A few local retailers now carry VV. I was impressed with the quality and construction of the polos. I should have tried one on at the time...or I wouldn't have started this thread!

Thanks for the insight.


----------



## Pleasant McIvor (Apr 14, 2008)

Although I am not a fan of the rest of their clothing, I think VV makes a very fine polo. I tend to wear a small in BB, but a medium in VV. 
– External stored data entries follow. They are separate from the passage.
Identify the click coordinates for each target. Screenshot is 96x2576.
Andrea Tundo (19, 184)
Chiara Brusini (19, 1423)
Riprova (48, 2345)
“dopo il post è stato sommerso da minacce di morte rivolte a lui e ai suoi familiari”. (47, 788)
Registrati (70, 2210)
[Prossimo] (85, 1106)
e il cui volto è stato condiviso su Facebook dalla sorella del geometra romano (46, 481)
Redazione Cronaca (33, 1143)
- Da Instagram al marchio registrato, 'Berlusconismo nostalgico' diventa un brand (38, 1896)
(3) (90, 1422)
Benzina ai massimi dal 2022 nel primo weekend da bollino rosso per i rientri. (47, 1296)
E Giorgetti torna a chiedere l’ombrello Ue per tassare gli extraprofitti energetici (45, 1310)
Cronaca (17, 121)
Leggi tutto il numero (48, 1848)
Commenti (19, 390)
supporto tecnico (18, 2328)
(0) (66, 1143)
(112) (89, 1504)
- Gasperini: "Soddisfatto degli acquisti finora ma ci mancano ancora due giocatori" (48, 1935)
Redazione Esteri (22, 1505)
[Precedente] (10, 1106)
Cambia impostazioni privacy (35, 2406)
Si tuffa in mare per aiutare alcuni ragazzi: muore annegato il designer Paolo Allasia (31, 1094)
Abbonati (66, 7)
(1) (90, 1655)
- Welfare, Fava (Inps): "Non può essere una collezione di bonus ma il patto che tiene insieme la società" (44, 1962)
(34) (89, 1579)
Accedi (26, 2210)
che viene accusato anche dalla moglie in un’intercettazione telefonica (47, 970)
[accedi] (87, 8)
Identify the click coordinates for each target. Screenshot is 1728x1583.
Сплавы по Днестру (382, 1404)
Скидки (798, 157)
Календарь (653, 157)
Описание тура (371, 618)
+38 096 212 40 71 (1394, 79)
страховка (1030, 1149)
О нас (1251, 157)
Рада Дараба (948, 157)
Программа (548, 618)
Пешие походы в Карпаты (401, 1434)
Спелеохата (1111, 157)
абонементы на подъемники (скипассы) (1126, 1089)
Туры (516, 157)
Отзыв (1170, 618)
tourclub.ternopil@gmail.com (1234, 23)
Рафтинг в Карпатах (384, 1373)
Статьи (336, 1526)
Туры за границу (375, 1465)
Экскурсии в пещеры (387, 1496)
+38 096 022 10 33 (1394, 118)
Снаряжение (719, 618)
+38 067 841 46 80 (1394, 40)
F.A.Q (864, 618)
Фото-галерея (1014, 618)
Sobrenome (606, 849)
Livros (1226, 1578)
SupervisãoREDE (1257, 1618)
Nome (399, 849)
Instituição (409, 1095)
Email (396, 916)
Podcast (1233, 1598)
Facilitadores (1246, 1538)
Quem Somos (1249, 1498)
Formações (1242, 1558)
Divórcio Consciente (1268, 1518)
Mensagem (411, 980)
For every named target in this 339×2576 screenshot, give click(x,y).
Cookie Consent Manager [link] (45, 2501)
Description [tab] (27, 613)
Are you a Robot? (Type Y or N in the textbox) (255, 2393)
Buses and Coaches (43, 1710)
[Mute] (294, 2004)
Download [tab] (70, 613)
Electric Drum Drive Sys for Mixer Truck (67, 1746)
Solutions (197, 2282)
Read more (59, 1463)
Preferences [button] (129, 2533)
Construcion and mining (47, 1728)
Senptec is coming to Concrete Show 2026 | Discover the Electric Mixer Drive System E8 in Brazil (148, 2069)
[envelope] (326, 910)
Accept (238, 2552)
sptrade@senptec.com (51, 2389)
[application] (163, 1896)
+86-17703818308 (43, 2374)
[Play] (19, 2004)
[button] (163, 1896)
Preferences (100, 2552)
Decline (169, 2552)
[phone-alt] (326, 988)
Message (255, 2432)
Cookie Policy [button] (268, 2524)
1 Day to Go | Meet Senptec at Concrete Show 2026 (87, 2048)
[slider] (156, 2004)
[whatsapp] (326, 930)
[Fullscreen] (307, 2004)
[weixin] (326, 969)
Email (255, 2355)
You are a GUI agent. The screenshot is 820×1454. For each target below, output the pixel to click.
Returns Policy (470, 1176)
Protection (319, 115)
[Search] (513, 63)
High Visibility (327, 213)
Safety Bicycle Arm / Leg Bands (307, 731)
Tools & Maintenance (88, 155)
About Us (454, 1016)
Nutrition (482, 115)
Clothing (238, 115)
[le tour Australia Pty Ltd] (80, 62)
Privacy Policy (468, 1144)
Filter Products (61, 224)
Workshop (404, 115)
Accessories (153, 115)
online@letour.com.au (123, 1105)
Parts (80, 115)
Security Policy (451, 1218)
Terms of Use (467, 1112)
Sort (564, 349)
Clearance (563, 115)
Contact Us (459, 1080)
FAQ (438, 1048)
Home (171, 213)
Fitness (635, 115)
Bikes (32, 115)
Brooks is still better, in my opinion, especially since they offer the slim fit. VV's polos are slimmer than Brooks' regular fit, more like the luxury fit for dress shirts.


----------



## smujd (Mar 18, 2008)

Between the two, I prefer the BB polo. The VV polo is a nice shirt, but I find it very "blousy"--and I'm a big guy. I can wear the BB polos untucked, but the VV polos make me look 7 months pregnant if I leave them untucked.


----------



## nolan50410 (Dec 5, 2006)

I think the VV polo is at a decent price. $62 is certainly better then $75 for Lacoste. I just have a problem with how much my VV polos have faded. I have a navy blue that looks like it's a medium gray now. The fit isn't too bad either. I like that the length is much longer then a Lacoste.


----------



## Alistair (Aug 12, 2007)

I tried on some VV polos a couple of years ago, having seen some nice colors in local shop. Unfortunately, I found the fit to be pretty strange. I am 6'1", 210, and I wear an XL polo, pretty much with any brand. But when I tried the VV on, I noticed that the shoulder seams came _way_ past my shoulders. I mean, it looked silly. The shirt fit around the middle and all, but the shoulders were too much. (And I have fairly broad shoulders!) A size L was decidely small on me. This held true across various colors. Bummer, cuz the colors are sweet.


----------



## videocrew (Jun 25, 2007)

I wear an XL in most polos, and a L in Brooks and VV. The owner of a store once told me that Shep and Ian (not big guys, but not small either) always wore a Large in college, and had moved up to an XL by the time they started the company. Their sizing theory was along the lines of "dangit, it's my shirt and I'm going to wear a Large again!"


----------



## wmdunn (Jun 3, 2006)

I typically wear an XL (like a looser fit for golf), but with VV, large works just fine ...


----------



## Ron_A (Jun 5, 2007)

I pretty much agree with what's already been said, including the comment that VV polos tend to fade rather quickly, and are blousy. I wear an XL in both BB and VV. For the record, I think that BB polos are much nicer and higher quality, and fit better (on me anyway).


----------



## RyanPatrick (Jul 3, 2008)

I wear a large in VV. When their polos were produced in Canada (when they first came out, probably 5 years ago) I took an XL, but since switching production to Peru they have been cut much fuller.


----------



## nolan50410 (Dec 5, 2006)

RyanPatrick said:


> I wear a large in VV. When their polos were produced in Canada (when they first came out, probably 5 years ago) I took an XL, but since switching production to Peru they have been cut much fuller.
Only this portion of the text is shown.